When I go traveling

in my mind to get away

from shit, I climb the mountain

above Alberton, scramble up to

it—the meadow that sits atop those sheer cliffs

overlooking the Clark Fork River.

Only game trails lead there—each approach

a steep trek. My senior year I scaled

those rocks—stone teeth of the Ice Age—

wanted to run away from myself.

Wedged halfway up a crevice, I knew

it was a mistake, another macho risk,

some dumb-ass “prove-it” invincibility

test. My only choice: keep going—don’t

look back, don’t turn around

or admit vertigo—inch forward,

breathe, know what you can do—focus, move

ahead. I decided there were no mistakes that day—

paradise waits for heroes & fools.


Years ago someone started building

a small cabin up there: square, four walls,

three logs high—a doorway facing south.

Summer hikes, I’d pause at the edge

of the meadow to catch my breath & watch—

imagine a young woman waving

for me to follow her inside

that unfinished house, unbutton her

dress & blouse under the ceiling of blue sky.

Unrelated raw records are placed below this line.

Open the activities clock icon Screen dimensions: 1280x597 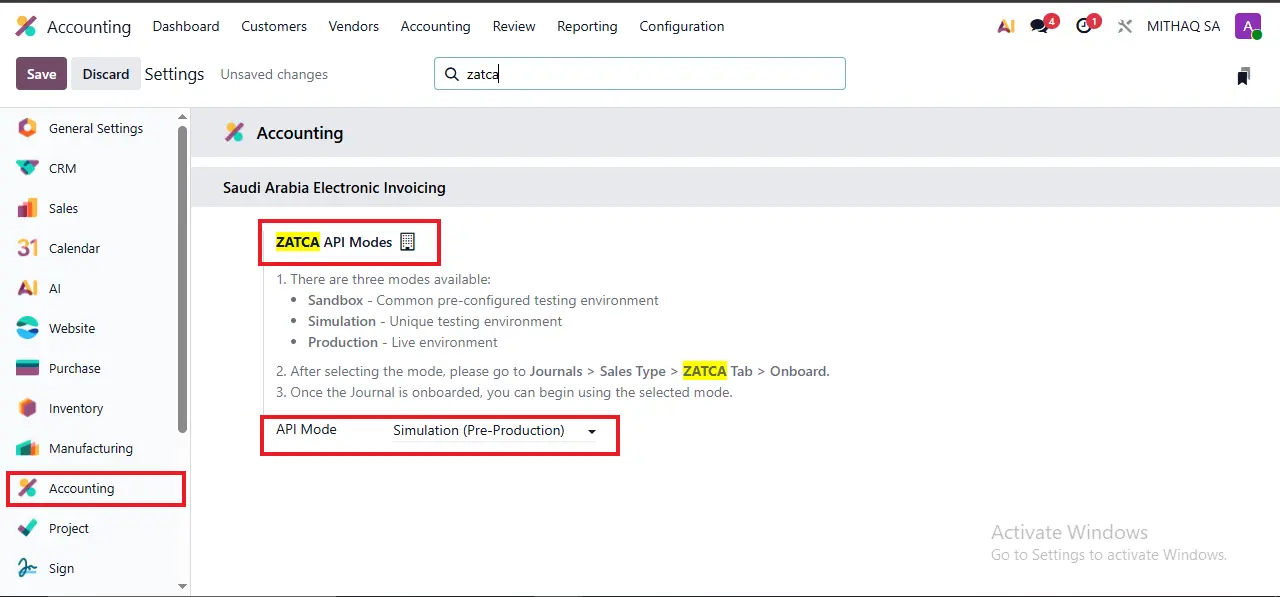tap(1085, 26)
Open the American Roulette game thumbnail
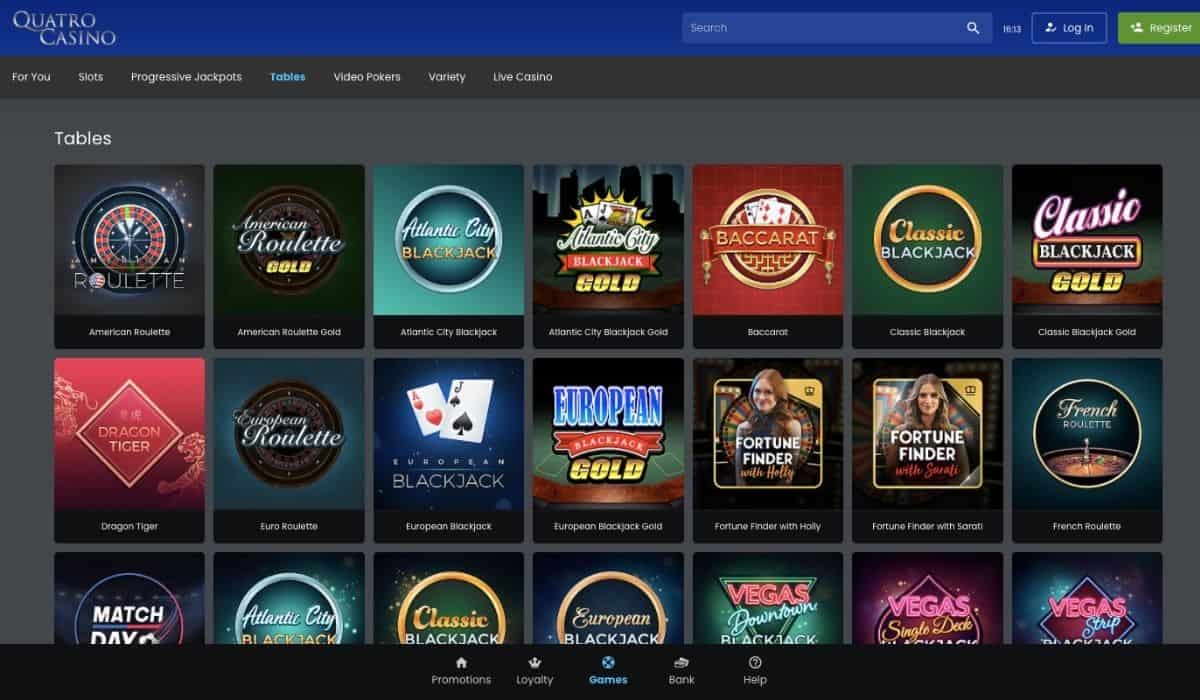This screenshot has width=1200, height=700. pos(129,240)
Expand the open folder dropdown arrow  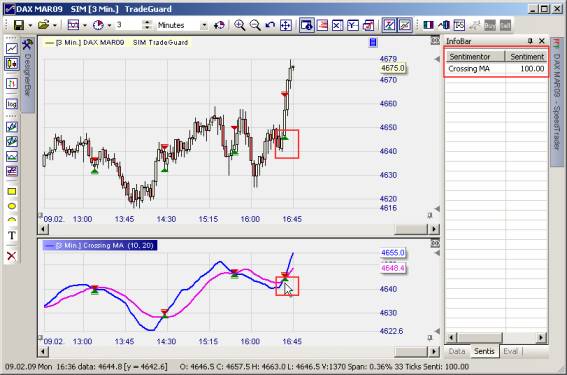click(55, 25)
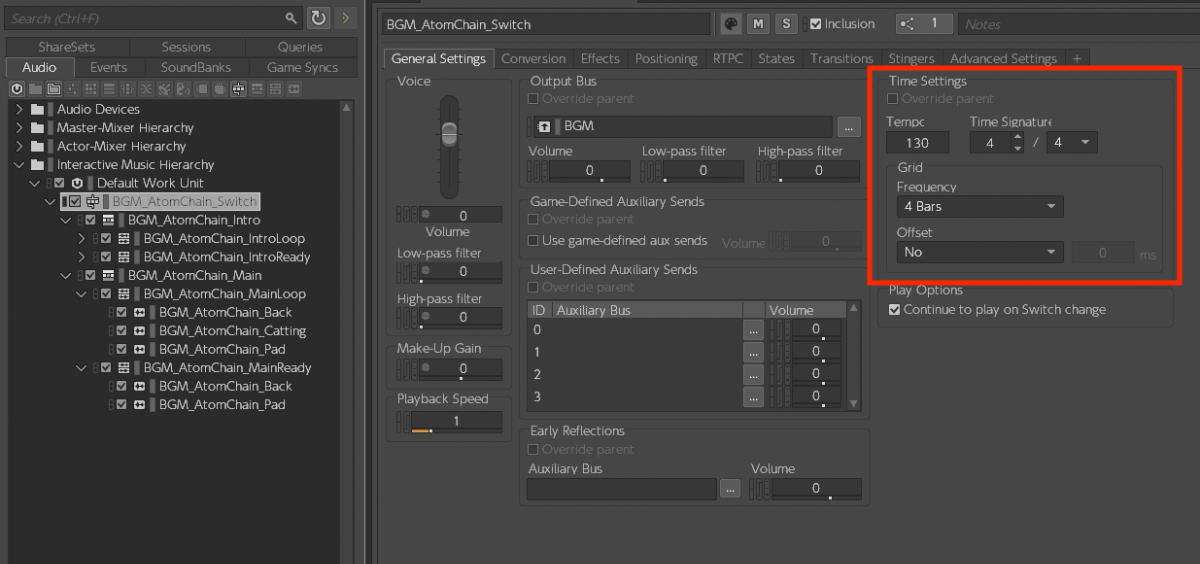Screen dimensions: 1200x564
Task: Open the Grid Frequency dropdown set to 4 Bars
Action: tap(979, 207)
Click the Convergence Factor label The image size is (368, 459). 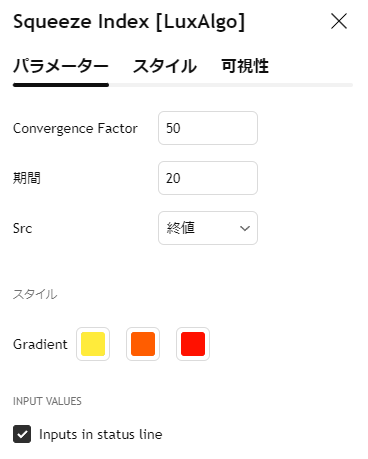click(x=75, y=128)
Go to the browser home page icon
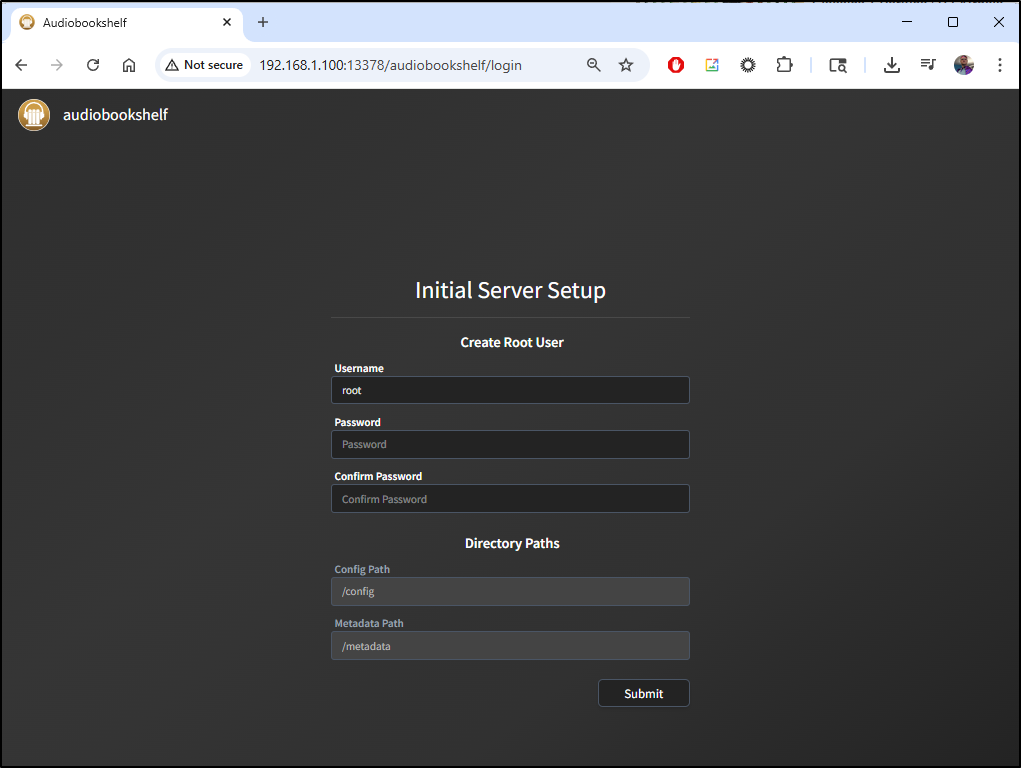The height and width of the screenshot is (768, 1021). coord(129,65)
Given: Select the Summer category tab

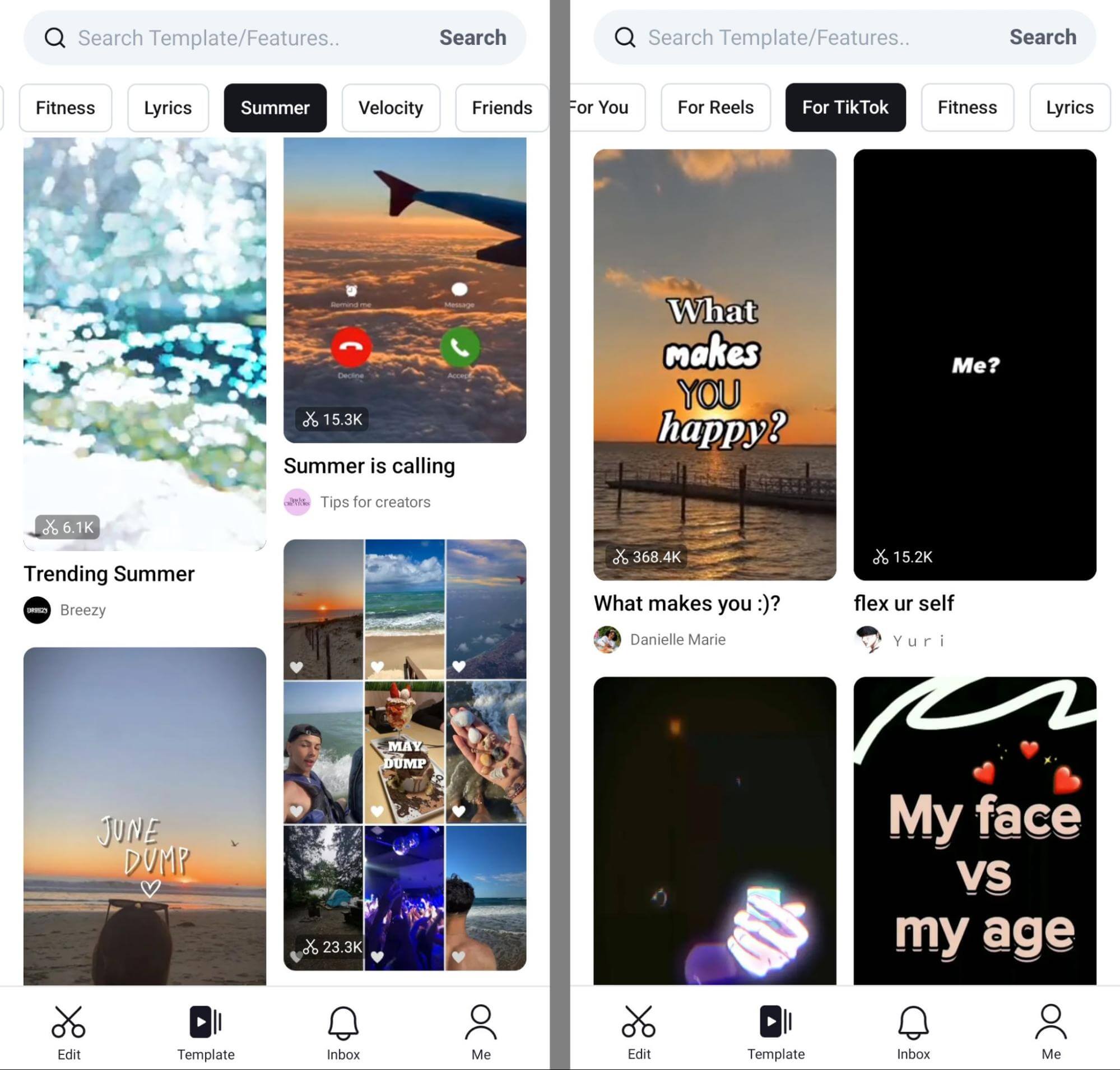Looking at the screenshot, I should click(x=275, y=107).
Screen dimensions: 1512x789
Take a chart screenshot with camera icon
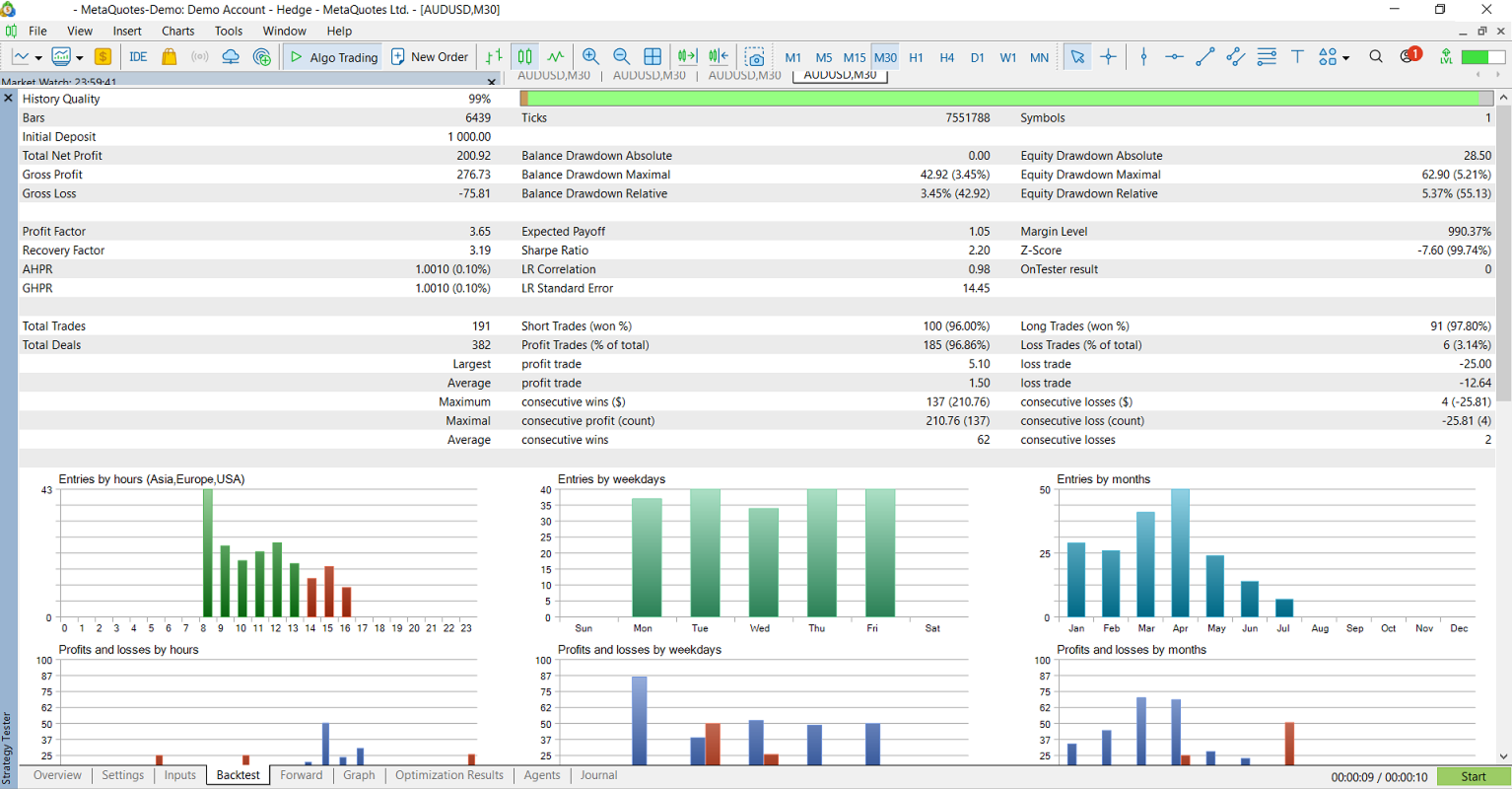click(754, 57)
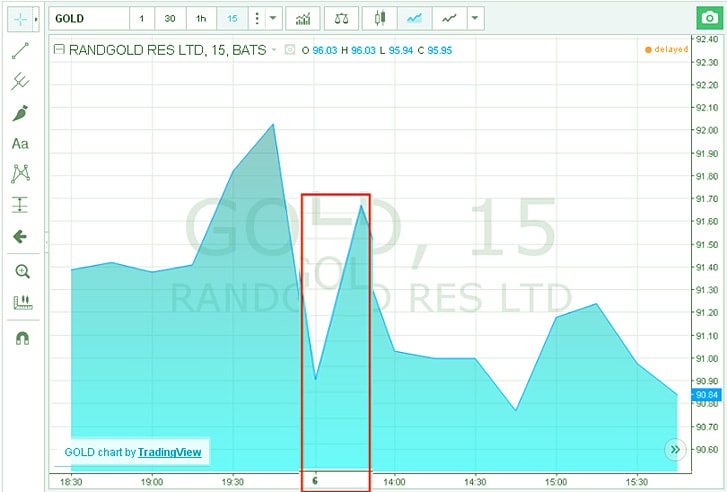This screenshot has width=727, height=492.
Task: Expand the chart style dropdown arrow
Action: (475, 19)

Like beasts we’d lie naked on the cabin floor,

flattening the tall bunch grass. I’d smell

sun in her hair, pine needles

warm against our skin, then lick

salt from her neck & breasts, feel a sweat

bead trickle down my back as her fingertips

brushed my flanks—before nails caught & scratched.

I’d sip, drink long from her swollen mouth,

listen to the rhythm of our quickening breaths.

We’d tear up roots, cry out, push

hard into earth & empty ourselves—

what it was we couldn’t hold

in that idyllic meadow—

the echoing explosions of summer.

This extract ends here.